First I would like to say that I like the name for this color much better than when it came out in a sample pack in December. It was originally Gaillo ocra. My miserable Italian and sense of humor translated it into "yellow chicken" for a reason that I may never know. The color is a bit like a green apple or underripe mango. It melts well and plays very nice.
The plain bead shows the reason behind the name blush. The usual brownish textural thing with melted in silver foil, and I love the shades of lilac that happen when the same thing is reduced and encased. Copper leaf on its own is ugly, and this bead is one of the reasons I am no longer doing this test. Under encasement the copper leaf looks pretty neat.

I like this with Double Helix glass.
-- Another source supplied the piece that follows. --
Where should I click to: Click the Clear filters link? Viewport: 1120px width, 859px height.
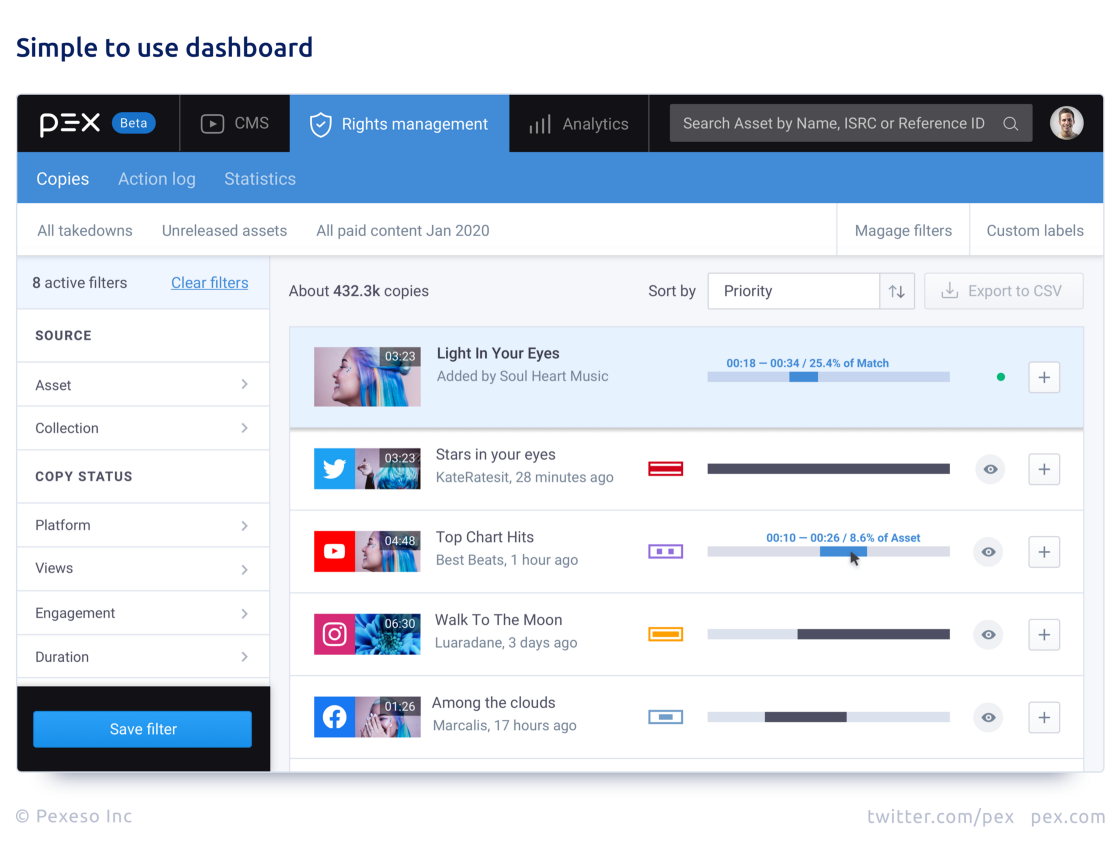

The one on the left is aurae, and melting it in and reducing it makes a very nice gold tone, with attractive fuming on the edges. Encase it and you get lavender! Psyche didn't turn out well, but I think I was running out of gas. Triton on the right looks nice under encasement, but I still like the aurae better, especially against the green.




Intense black stayed crisp while EDP and ivory bled. Nice contrast with the EDP and lime green.

Would I buy this color again? Probably. I have a lot of greens but there's always room for one more.